New York- Boxing has changed since the last time a professional card was held at Yankee Stadium. Back on September 28, 1976 when Muhammad Ali fought Ken Norton for the heavyweight title, then at the old stadium, that is no more, fans knew who the heavyweight champion was.
Now ask an astute boxing fan who holds the heavyweight title and it becomes a guessing game. There are four different champions that represent alphabet soup organizations known as sanctioning bodies. The WBC, WBA, IBF, and WBO, they did not exist when the old stadium hosted its last boxing card. A television audience was not a priority for promoters but getting people to fill the Stadium was.
Jack Dempsey defeated Jack Sharkey before a Yankee Stadium crowd of 77,283 in 1927. No HBO cable or pay- per-view telecasts then, or for Ali, Norton, and the other prominent heavyweights such as Rocky Marciano and Archie Moore that fought there. They were known more from back page newspaper headlines that no longer exist unless tragedy hits the sport.
When there was a big time fight at Yankee Stadium it got attention. From 1923 to 1976 there were 49 professional boxing cards that made Yankee Stadium as famous as Ruth, DiMaggio, Gehrig, and Mantle hitting a baseball.
So here we are, Saturday evening, at the new billion dollar Yankee Stadium, pro boxing again in the new House that Ruth Built. Miguel Cotto (34-2, 27 Ko’s) the three-time champion as a welterweight moves up to 154 and challenges Yuri Foreman (28-0, 8 KO’s) for the WBA Super Welterweight championship.

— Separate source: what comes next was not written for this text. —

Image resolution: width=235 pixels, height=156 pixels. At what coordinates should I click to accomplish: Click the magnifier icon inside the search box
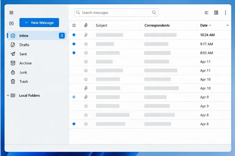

Bob Arum of Top Rank who promoted that last card at Yankee Stadium is expecting about 30,000 enthusiastic boxing fans Saturday night in the Bronx. The cost of a ticket is much higher than the one purchased for Ali-Norton and HBO will telecast the fight They, are calling this “Stadium Slugfest” and back then all they had to do is say that Ali and Norton were fighting for the heavyweight championship.
And at about 11:15pm, after an under card that begins at 6:45 PM, Cotto the popular fighter from Caguas Puerto Rico and Foreman, from Brooklyn, the first Orthodox Jewish fighter to hold a championship will enter a ring set up on a stage in right-center field.
It will be history again at Yankee Stadium. When they built this new palace in the Bronx it was always the intention of the Yankees organization to stage memorable pro boxing events again. They also are committed to having football on their turf and this Fall, Army and a bowl game will be played there.
Madison Square Garden wanted Cotto-Foreman when this fight was first discussed a year ago. It has always been Cotto time in New York, at the Garden this time of year. He has defended his title four times in the month of June on the eve of the National Puerto Rican Day Parade.
The schedule was available again for Cotto at the Garden and he, along with his promoter Arum were welcome to come back. Arum though has been thinking bigger. The Stadium was a proper venue when the idea came to the table. Arum got over 40,000 fans to attend the Manny Pacquiao-Joshua Clottey welterweight title fight earlier this year at the new Cowboys Stadium in Dallas Texas.
This fight certainly will lead to more at the new ball yard in the Bronx. The Yankees with their 27th World Series championship christened the Stadium last November. Now, after Saturday night, the past becomes present and truly we can say boxing has returned where it belongs.